Team "squabbles" over ambitious AI products
Before Ramaswamy stepped into the limelight as Snowflake's CEO last year, he had a 15-year stint at Google. Leading the engineering, ads and commerce teams for the tech giant, he picked up on one powerful philosophy—“strategy without execution means nothing,” Ramaswamy said in the interview.
The AI leader explained that his workers are held to a high standard—the same caliber that his search-ads staffers held at Google. He witnessed how strong that department was, and brought that same energy to Snowflake as CEO.
“[The search-ads team was] driven to excellence every single day. It’s part of what I ask people at Snowflake now,” Ramaswamy said. “That excellence is a way of living, it’s not some milestone that you get to. And in a competitive market, you always have to drive yourself to excel.”
And if Ramaswamy doesn’t think his employees are pushing the envelope, he calls them out on it.
“I routinely have squabbles with teams about whether something is ambitious or not. You gotta play the game of averages—if you try enough ambitious things, a bunch of them will work out,” he said. “Those are the things that I carry from place to place in terms of being strategic, but also relentless at execution day in and day out.”
War rooms of the $196 billion AI industry
Snowflake isn’t the first AI company to batten down the hatches and brace for the battle.

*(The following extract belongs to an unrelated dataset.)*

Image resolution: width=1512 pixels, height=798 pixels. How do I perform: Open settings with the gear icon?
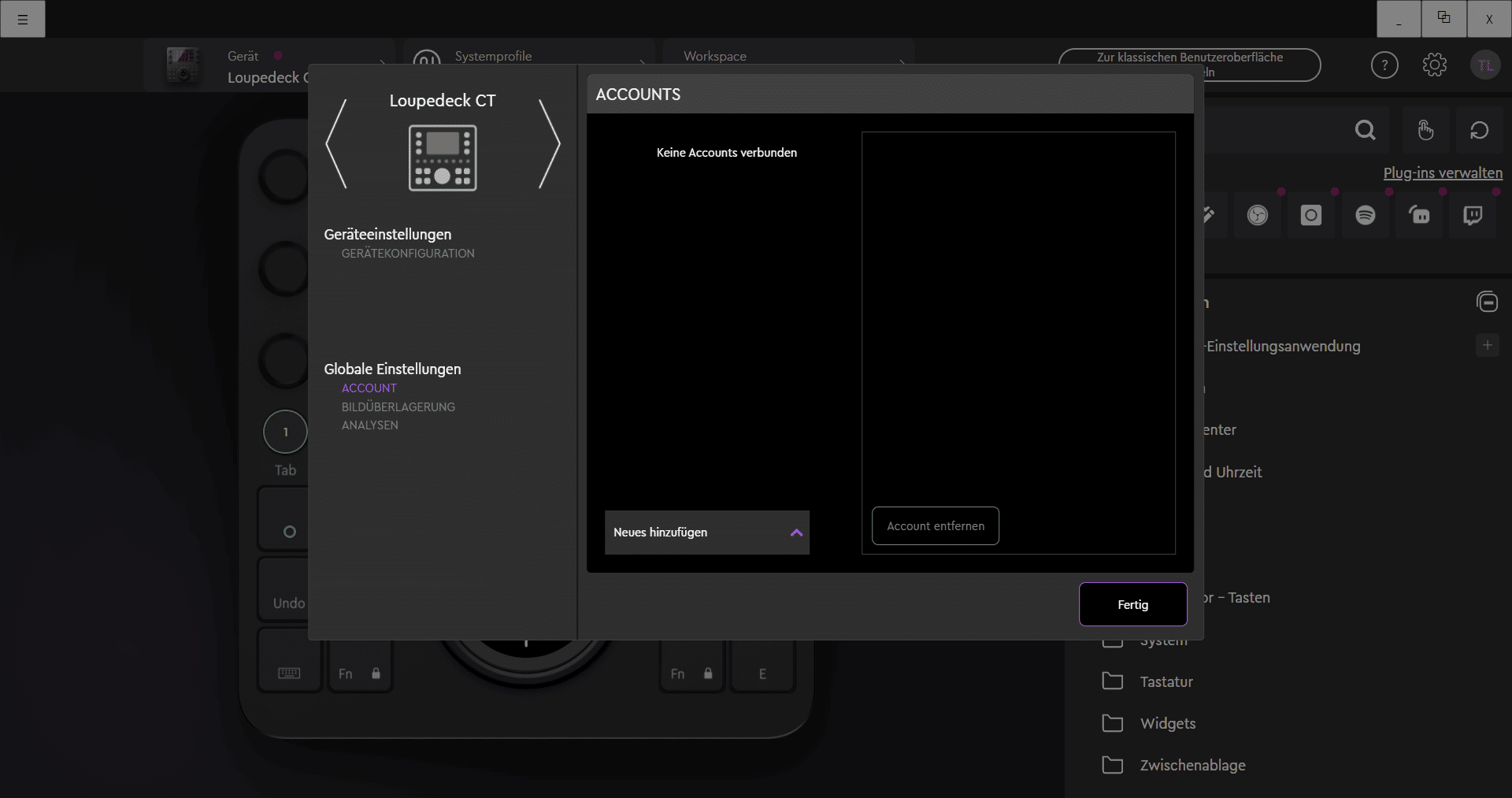coord(1434,65)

Meta established several command centers after Deepseek’s breakout success rocked the industry.
The Information reported that Mark Zuckerberg set up four war rooms stocked with engineers to determine how the $1 billion Chinese AI underdog created rivaling products. Deepseek’s AI chatbot R1 is on par with competing models like ChatGPT—but was produced with far less money. This has left other tech companies like Meta sleeping with one eye open; Zuckerberg announced the company would shell out $65 billion on AI-related products in 2025.
In high-stakes situations and competitive industries, war rooms prove to be a valuable asset.
During the 2008 financial crisis, Jamie Dimon met with his risk committee every day to deal with the situation. Earlier this month, he revealed that they would be strategizing until 10 p.m. or 5 a.m., calling clients from all around the world, making “battlefield decisions.” While he was facing a major recession, and not cutthroat industry competitors, it proved to be a guiding force in surviving the economic crunch.